Shadow AI is a problem for most, and 70% of respondents said business units are deploying AI faster than they can track. These agents are creating new areas of risk, and organizations reported an average of 54 AI agent incidents in the past year, 17% of which were high-severity, taking more than four hours to contain. As a result, 37% said they experienced data exposure or security breaches, 33% dealt with cascading system failures, 17% triggered compliance issues and 13% experienced a reduction in stakeholder trust.

“AI has both a light side and a dark side,” Victoria Medina, chief technology and data officer at Allianz Spain, told IBM. “While most focus on the opportunities, it also introduces new vulnerabilities, and many organizations are more exposed than they realize.”

This “scaling trap,” between the pace of agent growth and IT’s ability to manage the sprawl, is common, the survey found. AI adoption is outpacing governance capabilities for 77% of respondents, and 59% said compliance concerns keep them from scaling agents further. More than two-thirds say business units bypass IT entirely to adopt AI tools.

CIOs and CTOs are in a bind. While prioritizing speed may make CEOs happy, business units can outpace governance. For those that prioritize a safe, slow deployment with more onerous review cycles, the cost of governance and security may be that the competition moves faster and gains an advantage.
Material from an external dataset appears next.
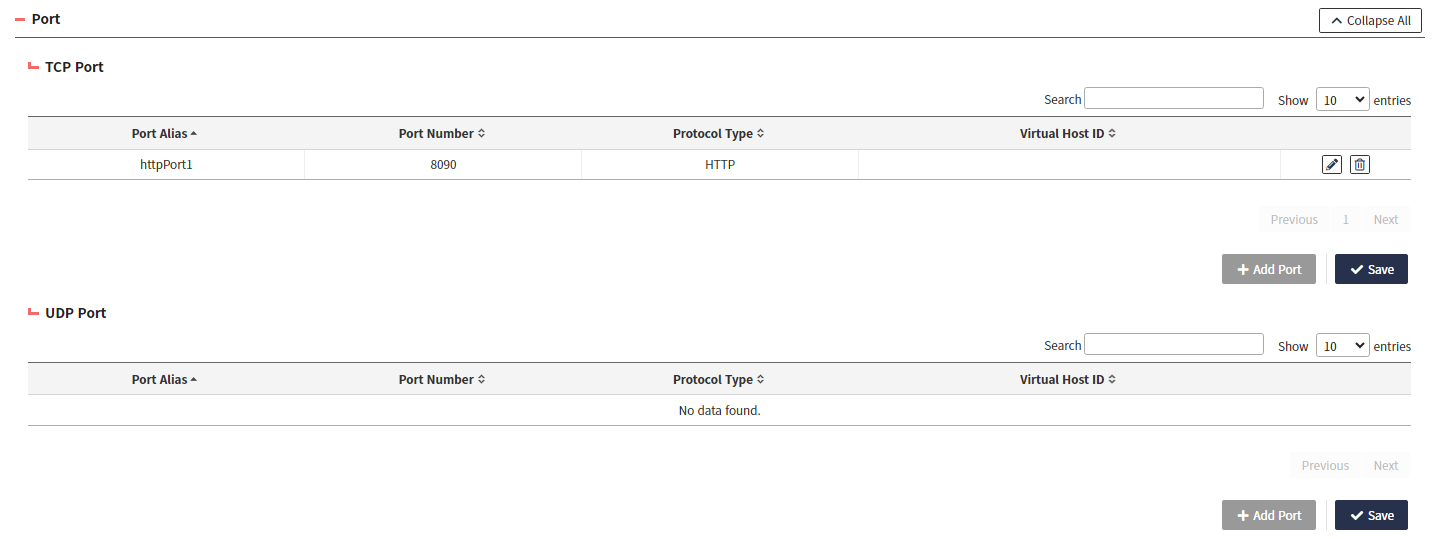Sort TCP table by Protocol Type
This screenshot has height=547, width=1440.
pyautogui.click(x=718, y=134)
“It’s like flying a plane at 10,000 feet, being told to climb to 12,000, replace both engines mid-flight and ensure zero turbulence. No one would choose to pilot that plane, but that’s exactly what companies are doing today,” Afonso Eça, executive board member at Banco BPI, told IBM.

Companies that deploy “orchestrated control” systems, which embed guardrails, telemetry, rollback mechanisms and kill switches directly into system architecture, are those that are seeing greater success with scaling agents, IBM said. These companies deploy 16 times more AI agents than those who rely on manual governance, the survey found.They also spend four times less of their budgets doing it, report 18% higher operating margins and experience 25% fewer AI-related incidents.

The pace and scale of AI deployments is accelerating, and AI spending is projected to grow from just under 15% of IT budgets in 2025 to nearly 25% by 2027 – a 71% increase in two years. At the same time, 84% of technology leaders said they haven’t fully operationalized AI financial management, and 85% lack real-time visibility into AI spend.

IBM advises technology leaders to concentrate their efforts in three areas to manage their agent sprawl: infrastructure adaptability, governance by design and portfolio discipline. Organizations doing all three report 38% higher expected revenue growth and 7% higher expected operating margins this year and already deploy 2.6 times more AI agents than peers.

The study finds that 88% of organizations are attempting or planning to move workloads to a different cloud provider, but technology leaders say only 25% of those workloads are easily portable. Cloud costs exceeded original projections by 48% on average, and 80% of tech leaders report data transfer costs higher than expected.

When it comes to infrastructure, IBM said organizations need to stop treating all workloads as equally important to move, and instead map lock-in exposure across infrastructure, data and AI models to identify two or three high-value portability moves that meaningfully improve flexibility without broad disruption.

Tech leaders should take a hard line on production standards to maintain governance, IBM said. If an AI agent or model isn’t registered, owned, observable and stoppable, it shouldn’t be deployed. CIOs should choose one high-impact function, like claims processing, customer service or coding and redesign governance from end to end.

From a financial perspective, tech teams should prioritize higher-value workloads and determine which AI initiatives have strategic value and which have operational value, and stop funding pilots without explicit lines of ownership and success metrics.

“AI isn’t just another technology disruption,” said Michael Voegele, global CDIO at Philip Morris International, in the report. “Unlike past innovations, AI accelerates its own development, almost like a self-fueling organism that continuously increases the pace of innovation.”